Remarketing aka retargeting is a promotional technique in which the targeted ads are served to the people, who have already visited or interacted with your business. Whenever a user visits a website, a javascript tag (known as a pixel) sticks to the web browser in the form of a cookie.
And whenever you run a remarketing campaign, the ad reaches your previous audiences with the help of that cookie. It’s easier to convince the users, who have already visited your website. So the conversion rate from remarketing campaigns is usually impressive.
Although remarketing works for all kinds of websites, it usually serves the best with the eCommerce ones. This technique comes in handy to recover abandoned carts. It allows advertisers to redisplay the products, which users added to the cart but left the website without purchasing.
Remarketing and Retargeting often appear in digital marketing. And they are used interchangeably on time and often. But looking from a close perspective, they are technically different.
Retargeting
Retargeting = Re + Targeting, which means targeting again. With this advertising strategy, you can target your previous audiences again. This technique is all about targeting the audiences, who have already visited your website.

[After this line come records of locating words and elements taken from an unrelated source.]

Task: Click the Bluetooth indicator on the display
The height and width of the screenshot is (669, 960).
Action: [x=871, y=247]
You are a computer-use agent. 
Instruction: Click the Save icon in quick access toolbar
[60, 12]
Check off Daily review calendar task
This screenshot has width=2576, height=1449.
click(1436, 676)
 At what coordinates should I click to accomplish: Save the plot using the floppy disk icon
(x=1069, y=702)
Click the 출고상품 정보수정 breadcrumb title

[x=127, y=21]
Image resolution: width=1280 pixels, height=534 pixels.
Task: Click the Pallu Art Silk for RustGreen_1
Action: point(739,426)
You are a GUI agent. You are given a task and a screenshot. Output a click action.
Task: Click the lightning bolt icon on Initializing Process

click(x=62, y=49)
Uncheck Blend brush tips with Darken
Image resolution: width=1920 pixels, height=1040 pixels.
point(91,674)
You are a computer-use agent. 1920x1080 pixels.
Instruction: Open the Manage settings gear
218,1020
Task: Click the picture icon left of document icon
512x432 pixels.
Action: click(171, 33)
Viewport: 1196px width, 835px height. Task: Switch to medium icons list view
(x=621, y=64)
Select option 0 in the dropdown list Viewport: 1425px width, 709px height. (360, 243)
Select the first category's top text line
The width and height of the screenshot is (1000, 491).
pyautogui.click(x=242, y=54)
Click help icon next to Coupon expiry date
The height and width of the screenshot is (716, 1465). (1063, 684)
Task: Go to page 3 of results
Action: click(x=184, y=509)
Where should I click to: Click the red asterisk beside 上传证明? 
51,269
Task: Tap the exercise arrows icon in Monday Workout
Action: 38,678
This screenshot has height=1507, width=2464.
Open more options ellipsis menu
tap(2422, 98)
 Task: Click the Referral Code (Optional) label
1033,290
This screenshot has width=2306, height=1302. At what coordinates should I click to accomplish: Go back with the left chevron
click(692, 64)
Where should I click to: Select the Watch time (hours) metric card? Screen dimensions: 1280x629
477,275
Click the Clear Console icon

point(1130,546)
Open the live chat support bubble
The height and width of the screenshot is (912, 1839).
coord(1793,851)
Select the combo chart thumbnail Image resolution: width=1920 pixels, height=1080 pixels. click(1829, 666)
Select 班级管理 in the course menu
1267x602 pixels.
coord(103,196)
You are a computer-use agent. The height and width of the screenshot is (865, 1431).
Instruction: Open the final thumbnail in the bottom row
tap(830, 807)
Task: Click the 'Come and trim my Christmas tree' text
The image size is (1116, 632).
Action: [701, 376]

It allows the promotion of your product, which users visited but left the site without completing the sale. So retargeting is a useful tool to bring the lost audiences to the purchase lane.
Remarketing
Remarketing = Re + Marketing, which means marketing again. The process involves marketing the business again to the same audiences but this time the product or approach or both will be different.
An example of remarketing would be sending emails and newsletters. Websites collect users’ email addresses in one form or another. They then use such emails to send promotional emails to advertise their products. The audience is the same here but the advertising approach is different.
The AdWords optimized list is generated by AdWords machine learning based on the types of conversions seen in your account, and Google then attempts to group similar conversions together so you may target them in an audience list. This list is defined as a consolidated audience compiled from several data sources. Adding audience lists to a large number of ad groups and then analyzing the data on a separate level may appear intimidating to some marketers.